|
From: Szakacsits S. <sz...@si...> - 2003-04-10 20:03:23
|
Hi,
Here it is. It's fully functional and works for me. But it's for 1.8 devel
tree (should patch cleanly 1.7.1 source as well) and ALPHA code. There are
lots of FIXME's in the source and also the internals, especially walk
functions, will change dramatically. Now the control is an unmaintainable
mess, there are kludges and a lot of duplicated code from ntfsresize.
Just patch, autogen.sh and make install.
Usage: ntfsdump [options] device
-o file --output file Dump NTFS to the non-existent file
-O file Dump NTFS to file, overwriting if exists
-m --metadata Dump *only* metadata (for NTFS experts)
If -o is '-' then it dumps to stdout otherwise dumps to a sparse file. The
sparse file should be packed with 'tar -Sjcf', that's what I found to be
the most efficient from speed and compression point of view [if I remember
correctly].
With option --metadata user data is not dumped, only NTFS internal data is
saved. Moreover for best compression, several things are also nullified (I
plan more but almost all will be optional). As an example, here is a stat
from a --metadata dumped volume. 4 GB originally and the compressed dump
is only 1.5 MB, still mountable after uncompression).

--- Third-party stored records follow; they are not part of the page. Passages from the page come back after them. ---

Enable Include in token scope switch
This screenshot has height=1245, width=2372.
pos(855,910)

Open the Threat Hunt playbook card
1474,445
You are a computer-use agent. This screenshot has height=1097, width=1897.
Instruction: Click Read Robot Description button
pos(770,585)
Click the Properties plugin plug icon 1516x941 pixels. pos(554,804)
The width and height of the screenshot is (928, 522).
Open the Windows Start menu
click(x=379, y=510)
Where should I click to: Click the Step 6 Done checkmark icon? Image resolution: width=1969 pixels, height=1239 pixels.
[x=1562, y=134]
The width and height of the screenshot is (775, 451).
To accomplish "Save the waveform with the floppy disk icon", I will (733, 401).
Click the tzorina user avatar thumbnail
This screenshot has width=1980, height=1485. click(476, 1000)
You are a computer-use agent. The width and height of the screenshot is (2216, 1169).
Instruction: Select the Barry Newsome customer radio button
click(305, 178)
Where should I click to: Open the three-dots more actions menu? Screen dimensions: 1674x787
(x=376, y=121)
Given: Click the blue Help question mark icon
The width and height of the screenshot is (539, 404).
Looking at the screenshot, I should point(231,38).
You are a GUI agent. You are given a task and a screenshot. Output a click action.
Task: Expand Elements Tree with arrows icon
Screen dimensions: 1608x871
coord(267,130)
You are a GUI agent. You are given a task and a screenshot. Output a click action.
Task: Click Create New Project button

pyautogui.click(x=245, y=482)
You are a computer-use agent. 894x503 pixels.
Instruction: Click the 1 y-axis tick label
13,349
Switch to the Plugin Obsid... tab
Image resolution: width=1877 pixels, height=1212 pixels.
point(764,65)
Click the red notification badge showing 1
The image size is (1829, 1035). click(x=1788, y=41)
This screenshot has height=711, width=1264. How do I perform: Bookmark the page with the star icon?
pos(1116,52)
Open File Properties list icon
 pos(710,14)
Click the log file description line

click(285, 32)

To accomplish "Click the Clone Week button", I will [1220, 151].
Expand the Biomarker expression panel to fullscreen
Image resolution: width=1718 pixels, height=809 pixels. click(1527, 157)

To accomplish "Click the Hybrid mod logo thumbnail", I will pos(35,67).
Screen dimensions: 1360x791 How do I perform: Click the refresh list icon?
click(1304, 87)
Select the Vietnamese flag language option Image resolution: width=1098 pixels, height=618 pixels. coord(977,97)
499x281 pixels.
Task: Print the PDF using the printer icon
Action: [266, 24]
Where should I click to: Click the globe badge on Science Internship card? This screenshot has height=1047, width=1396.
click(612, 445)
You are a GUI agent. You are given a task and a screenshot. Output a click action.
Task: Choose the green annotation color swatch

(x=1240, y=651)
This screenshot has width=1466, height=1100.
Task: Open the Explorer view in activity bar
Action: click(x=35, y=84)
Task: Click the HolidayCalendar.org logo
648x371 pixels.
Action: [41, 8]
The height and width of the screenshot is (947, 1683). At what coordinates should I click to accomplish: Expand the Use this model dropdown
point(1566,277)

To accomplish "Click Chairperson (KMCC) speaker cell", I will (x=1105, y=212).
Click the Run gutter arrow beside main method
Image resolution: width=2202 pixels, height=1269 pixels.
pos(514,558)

Num of MFT records = 53353
Num of used MFT records = 53151
Wiped unused MFT data = 549275
Wiped deleted MFT data = 32971
Wiped resident user data = 1688107
Wiped timestamp data = 3990400
Wiped totally = 6260753
Compressed size = 1571289
In both cases [full or metadata-only dumps] the dumps are mountable, e.g.
ntfsdump -o ntfs.dump device
mount -o loop ntfs.dump /mnt/ntfs
I've found the compressed metadata-only dumps are between 0.3 - 4 MB
usually independently on volume size. The reason, it mostly depends on
the number of MFT records in use. Most people have 30,000 - 200,000 files.
Question, comments, ideas are welcomed. Note, I consider this mainly as a
development tool, not for NTFS imaging Ian is working on.
Cheers,
Szaka
|